**Task objective:** Reproduce the records word for word, starting at the very beginning and going on through the line that contains "I want to click on column-header: Filter".

^^^^^^^^^^^^^^^^

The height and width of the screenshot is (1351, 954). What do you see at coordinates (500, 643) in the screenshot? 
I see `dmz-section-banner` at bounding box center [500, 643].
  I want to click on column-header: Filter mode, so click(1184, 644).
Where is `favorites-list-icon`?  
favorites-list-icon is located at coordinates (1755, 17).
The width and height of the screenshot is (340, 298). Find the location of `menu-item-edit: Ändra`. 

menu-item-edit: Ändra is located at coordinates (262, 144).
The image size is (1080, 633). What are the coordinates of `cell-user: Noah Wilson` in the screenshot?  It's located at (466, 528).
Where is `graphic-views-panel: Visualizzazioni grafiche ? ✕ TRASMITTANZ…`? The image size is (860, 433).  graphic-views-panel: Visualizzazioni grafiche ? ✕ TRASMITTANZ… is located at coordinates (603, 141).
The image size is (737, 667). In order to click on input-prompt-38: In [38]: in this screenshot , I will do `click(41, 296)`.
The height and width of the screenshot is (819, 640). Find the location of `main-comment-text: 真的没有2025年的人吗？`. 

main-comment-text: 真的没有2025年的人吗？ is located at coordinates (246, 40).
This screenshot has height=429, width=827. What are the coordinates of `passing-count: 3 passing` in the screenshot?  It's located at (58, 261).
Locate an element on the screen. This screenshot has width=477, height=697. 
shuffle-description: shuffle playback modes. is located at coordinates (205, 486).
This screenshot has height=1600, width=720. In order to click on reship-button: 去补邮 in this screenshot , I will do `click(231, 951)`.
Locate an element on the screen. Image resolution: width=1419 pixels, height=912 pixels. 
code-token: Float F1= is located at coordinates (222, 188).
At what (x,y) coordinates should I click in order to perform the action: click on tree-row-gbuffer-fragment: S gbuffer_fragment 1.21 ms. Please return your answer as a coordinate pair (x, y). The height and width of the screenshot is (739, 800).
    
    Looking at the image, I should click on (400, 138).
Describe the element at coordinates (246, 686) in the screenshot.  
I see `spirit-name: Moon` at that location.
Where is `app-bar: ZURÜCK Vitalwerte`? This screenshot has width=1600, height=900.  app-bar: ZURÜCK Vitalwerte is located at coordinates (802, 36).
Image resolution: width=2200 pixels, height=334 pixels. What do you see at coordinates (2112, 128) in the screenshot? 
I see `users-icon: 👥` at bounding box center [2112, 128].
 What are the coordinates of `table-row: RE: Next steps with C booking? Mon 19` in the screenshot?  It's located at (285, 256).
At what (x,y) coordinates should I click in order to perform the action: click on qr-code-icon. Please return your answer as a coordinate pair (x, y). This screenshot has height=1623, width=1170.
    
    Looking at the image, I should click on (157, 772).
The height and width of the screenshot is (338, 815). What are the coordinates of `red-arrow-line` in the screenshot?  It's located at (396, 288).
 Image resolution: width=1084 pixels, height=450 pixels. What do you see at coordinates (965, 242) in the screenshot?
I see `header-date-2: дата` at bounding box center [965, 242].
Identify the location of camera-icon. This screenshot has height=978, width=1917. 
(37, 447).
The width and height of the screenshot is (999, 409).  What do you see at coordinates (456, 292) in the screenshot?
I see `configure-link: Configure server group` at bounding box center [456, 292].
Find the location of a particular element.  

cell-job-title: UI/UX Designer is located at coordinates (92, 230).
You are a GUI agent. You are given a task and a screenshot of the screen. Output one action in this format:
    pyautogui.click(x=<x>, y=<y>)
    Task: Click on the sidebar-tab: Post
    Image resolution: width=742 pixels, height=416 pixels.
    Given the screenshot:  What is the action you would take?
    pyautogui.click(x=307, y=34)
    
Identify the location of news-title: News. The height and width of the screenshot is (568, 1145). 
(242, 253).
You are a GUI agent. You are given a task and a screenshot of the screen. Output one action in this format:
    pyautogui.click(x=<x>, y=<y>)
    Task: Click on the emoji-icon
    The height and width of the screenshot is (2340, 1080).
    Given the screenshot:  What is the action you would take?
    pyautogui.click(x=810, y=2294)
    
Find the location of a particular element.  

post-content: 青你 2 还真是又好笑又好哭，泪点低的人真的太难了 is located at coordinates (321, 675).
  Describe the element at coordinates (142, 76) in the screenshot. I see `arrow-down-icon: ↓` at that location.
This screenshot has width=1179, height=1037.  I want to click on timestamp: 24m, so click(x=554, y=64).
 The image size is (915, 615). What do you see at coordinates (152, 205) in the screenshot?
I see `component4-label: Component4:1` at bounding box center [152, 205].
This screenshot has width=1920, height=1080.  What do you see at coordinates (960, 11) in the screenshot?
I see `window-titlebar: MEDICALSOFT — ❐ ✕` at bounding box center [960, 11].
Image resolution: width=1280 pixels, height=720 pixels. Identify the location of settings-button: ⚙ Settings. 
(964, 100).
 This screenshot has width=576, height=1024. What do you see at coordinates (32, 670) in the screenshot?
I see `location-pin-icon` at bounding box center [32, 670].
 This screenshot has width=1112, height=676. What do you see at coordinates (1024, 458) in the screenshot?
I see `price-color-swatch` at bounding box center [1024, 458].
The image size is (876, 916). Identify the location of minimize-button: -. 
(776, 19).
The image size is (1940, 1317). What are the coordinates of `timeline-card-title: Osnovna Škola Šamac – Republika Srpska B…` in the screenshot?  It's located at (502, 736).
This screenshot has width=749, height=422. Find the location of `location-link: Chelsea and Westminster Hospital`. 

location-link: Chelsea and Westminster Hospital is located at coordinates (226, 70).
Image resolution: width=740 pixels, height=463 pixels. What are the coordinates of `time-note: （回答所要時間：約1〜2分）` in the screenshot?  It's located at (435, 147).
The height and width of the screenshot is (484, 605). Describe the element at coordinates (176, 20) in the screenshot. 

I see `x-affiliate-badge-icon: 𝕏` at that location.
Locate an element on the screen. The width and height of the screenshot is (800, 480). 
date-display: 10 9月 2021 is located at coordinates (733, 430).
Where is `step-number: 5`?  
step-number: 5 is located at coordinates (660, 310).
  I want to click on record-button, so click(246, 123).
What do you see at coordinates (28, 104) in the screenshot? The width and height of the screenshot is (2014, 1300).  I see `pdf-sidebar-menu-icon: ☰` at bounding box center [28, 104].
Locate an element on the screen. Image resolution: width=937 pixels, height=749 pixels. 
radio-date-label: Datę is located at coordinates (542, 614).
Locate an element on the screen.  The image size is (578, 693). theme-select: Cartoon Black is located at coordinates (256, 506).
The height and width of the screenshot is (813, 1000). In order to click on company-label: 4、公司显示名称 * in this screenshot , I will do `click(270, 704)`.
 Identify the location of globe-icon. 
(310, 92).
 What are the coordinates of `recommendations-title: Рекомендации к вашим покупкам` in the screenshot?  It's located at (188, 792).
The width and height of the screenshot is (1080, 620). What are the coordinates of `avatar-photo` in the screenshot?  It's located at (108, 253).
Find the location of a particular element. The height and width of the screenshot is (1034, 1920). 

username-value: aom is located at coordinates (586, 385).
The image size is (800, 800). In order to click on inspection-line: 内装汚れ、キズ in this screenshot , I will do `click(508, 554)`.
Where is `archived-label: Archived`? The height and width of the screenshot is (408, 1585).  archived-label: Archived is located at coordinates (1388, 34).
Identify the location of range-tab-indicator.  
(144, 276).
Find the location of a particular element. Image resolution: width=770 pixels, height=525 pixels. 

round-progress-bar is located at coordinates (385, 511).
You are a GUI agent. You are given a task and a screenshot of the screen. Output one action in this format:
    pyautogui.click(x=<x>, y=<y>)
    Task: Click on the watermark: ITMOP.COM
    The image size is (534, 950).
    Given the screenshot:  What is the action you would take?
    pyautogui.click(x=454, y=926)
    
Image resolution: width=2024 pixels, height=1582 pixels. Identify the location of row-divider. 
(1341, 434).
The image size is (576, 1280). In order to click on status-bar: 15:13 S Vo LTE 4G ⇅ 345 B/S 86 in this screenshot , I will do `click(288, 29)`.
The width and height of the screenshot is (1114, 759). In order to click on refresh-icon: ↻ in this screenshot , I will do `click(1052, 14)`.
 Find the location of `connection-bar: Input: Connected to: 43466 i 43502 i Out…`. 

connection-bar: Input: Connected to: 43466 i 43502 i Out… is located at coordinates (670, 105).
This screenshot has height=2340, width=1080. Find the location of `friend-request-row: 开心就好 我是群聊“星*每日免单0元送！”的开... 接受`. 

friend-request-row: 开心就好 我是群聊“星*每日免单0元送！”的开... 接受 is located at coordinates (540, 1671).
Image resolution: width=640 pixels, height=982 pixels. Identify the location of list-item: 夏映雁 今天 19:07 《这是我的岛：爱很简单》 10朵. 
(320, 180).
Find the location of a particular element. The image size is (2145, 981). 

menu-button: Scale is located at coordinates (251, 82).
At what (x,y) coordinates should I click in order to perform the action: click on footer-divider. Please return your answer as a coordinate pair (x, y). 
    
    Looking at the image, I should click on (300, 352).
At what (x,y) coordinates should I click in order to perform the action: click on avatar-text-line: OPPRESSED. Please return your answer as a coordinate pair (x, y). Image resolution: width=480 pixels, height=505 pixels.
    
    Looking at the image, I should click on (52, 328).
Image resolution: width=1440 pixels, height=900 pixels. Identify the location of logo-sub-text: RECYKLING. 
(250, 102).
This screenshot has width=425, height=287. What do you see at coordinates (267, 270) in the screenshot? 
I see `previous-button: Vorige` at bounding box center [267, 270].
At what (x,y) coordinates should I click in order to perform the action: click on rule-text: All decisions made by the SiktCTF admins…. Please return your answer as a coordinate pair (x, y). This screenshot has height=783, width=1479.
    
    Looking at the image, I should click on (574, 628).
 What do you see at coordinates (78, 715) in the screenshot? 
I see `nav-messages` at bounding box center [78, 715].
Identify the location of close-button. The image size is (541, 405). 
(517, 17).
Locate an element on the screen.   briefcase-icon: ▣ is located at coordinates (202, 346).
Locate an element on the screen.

^^^^^^^^^^^^^^^^

**Task result:**
The height and width of the screenshot is (1351, 954). What do you see at coordinates (500, 643) in the screenshot? 
I see `dmz-section-banner` at bounding box center [500, 643].
  I want to click on column-header: Filter mode, so click(1184, 644).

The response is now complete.